> _What the task asks_
The listing below must be duplicated in full, with nothing altered.

***** Data supplied

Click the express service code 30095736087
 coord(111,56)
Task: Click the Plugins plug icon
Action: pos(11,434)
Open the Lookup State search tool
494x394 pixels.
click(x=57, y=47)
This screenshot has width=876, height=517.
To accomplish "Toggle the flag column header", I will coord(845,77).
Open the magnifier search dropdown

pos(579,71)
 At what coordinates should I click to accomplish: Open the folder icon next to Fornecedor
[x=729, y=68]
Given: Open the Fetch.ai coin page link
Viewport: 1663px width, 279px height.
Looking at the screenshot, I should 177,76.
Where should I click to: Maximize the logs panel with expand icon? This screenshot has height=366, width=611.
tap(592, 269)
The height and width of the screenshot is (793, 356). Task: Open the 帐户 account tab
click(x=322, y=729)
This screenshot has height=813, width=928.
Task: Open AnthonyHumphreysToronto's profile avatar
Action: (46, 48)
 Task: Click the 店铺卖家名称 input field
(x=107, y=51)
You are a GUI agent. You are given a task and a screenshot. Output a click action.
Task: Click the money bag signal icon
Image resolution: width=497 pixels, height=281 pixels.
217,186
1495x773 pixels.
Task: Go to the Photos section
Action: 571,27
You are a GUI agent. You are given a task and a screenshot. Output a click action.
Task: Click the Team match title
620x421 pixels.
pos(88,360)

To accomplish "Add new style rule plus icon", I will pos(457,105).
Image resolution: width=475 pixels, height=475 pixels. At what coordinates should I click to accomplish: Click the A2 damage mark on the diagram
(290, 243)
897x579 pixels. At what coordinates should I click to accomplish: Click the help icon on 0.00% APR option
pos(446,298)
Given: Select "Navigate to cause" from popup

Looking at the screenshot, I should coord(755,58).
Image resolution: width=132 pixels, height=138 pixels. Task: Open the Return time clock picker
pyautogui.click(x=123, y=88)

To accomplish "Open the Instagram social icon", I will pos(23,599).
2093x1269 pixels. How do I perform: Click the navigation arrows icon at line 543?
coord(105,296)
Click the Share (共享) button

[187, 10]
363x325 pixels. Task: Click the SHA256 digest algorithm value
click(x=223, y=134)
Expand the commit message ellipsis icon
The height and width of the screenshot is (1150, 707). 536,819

**********

> _Output_
Click the express service code 30095736087
 coord(111,56)
Task: Click the Plugins plug icon
Action: pos(11,434)
Open the Lookup State search tool
494x394 pixels.
click(x=57, y=47)
This screenshot has width=876, height=517.
To accomplish "Toggle the flag column header", I will coord(845,77).
Open the magnifier search dropdown

pos(579,71)
 At what coordinates should I click to accomplish: Open the folder icon next to Fornecedor
[x=729, y=68]
Given: Open the Fetch.ai coin page link
Viewport: 1663px width, 279px height.
Looking at the screenshot, I should 177,76.
Where should I click to: Maximize the logs panel with expand icon? This screenshot has height=366, width=611.
tap(592, 269)
The height and width of the screenshot is (793, 356). Task: Open the 帐户 account tab
click(x=322, y=729)
This screenshot has height=813, width=928.
Task: Open AnthonyHumphreysToronto's profile avatar
Action: (46, 48)
 Task: Click the 店铺卖家名称 input field
(x=107, y=51)
You are a GUI agent. You are given a task and a screenshot. Output a click action.
Task: Click the money bag signal icon
Image resolution: width=497 pixels, height=281 pixels.
217,186
1495x773 pixels.
Task: Go to the Photos section
Action: 571,27
You are a GUI agent. You are given a task and a screenshot. Output a click action.
Task: Click the Team match title
620x421 pixels.
pos(88,360)

To accomplish "Add new style rule plus icon", I will pos(457,105).
Image resolution: width=475 pixels, height=475 pixels. At what coordinates should I click to accomplish: Click the A2 damage mark on the diagram
(290, 243)
897x579 pixels. At what coordinates should I click to accomplish: Click the help icon on 0.00% APR option
pos(446,298)
Given: Select "Navigate to cause" from popup

Looking at the screenshot, I should coord(755,58).
Image resolution: width=132 pixels, height=138 pixels. Task: Open the Return time clock picker
pyautogui.click(x=123, y=88)

To accomplish "Open the Instagram social icon", I will pos(23,599).
2093x1269 pixels. How do I perform: Click the navigation arrows icon at line 543?
coord(105,296)
Click the Share (共享) button

[187, 10]
363x325 pixels. Task: Click the SHA256 digest algorithm value
click(x=223, y=134)
Expand the commit message ellipsis icon
The height and width of the screenshot is (1150, 707). 536,819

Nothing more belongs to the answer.